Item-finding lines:

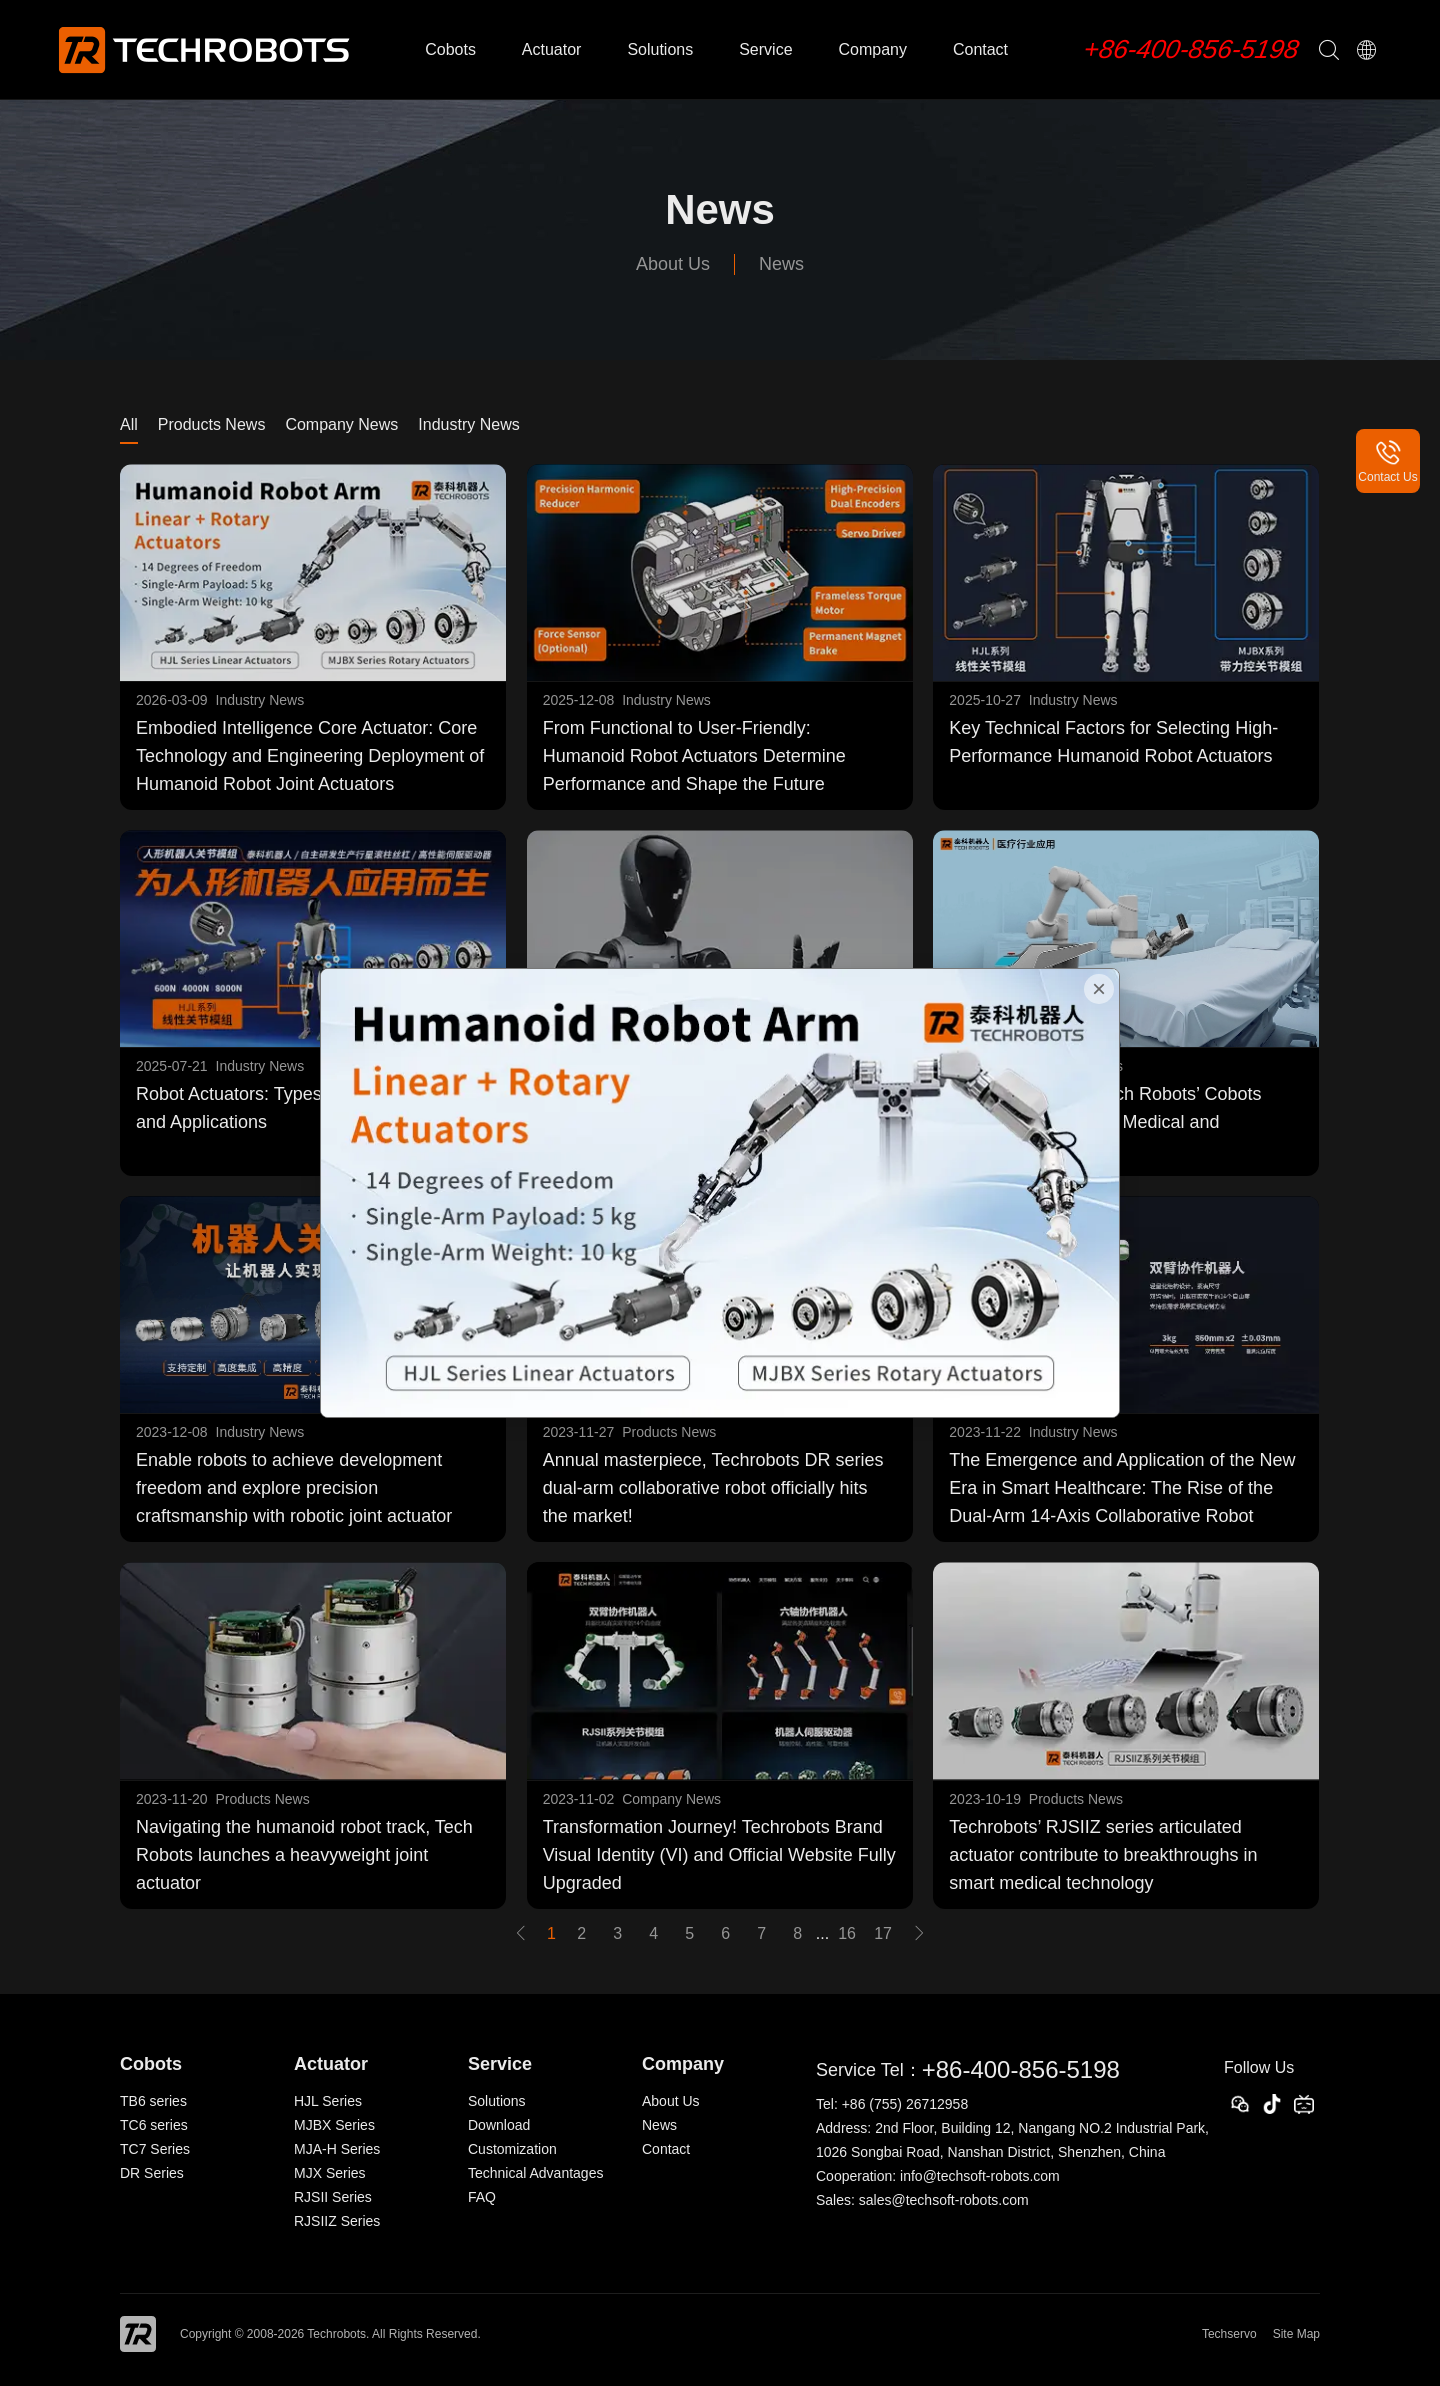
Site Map (1296, 2334)
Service (765, 49)
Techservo (1229, 2334)
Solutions (660, 49)
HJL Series (328, 2101)
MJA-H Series (337, 2149)
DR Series (152, 2173)
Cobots (450, 49)
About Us (673, 264)
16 (847, 1933)
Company (872, 49)
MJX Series (330, 2173)
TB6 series (153, 2101)
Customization (512, 2149)
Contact (980, 49)
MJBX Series (334, 2125)
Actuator (552, 49)
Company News (341, 424)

# WHAT THE EXERCISE ASKS
Recast the lines above as a two-column CSV headed request and location, with one row for each line, its wording under request and its answer under location. Put each value in its own quoted field with any line breaks changed to spaces, and leave out the pictures.

# WRITTEN SOLUTION
request,location
"Site Map","(1296, 2334)"
"Service","(765, 49)"
"Techservo","(1229, 2334)"
"Solutions","(660, 49)"
"HJL Series","(328, 2101)"
"MJA-H Series","(337, 2149)"
"DR Series","(152, 2173)"
"Cobots","(450, 49)"
"About Us","(673, 264)"
"16","(847, 1933)"
"Company","(872, 49)"
"MJX Series","(330, 2173)"
"TB6 series","(153, 2101)"
"Customization","(512, 2149)"
"Contact","(980, 49)"
"MJBX Series","(334, 2125)"
"Actuator","(552, 49)"
"Company News","(341, 424)"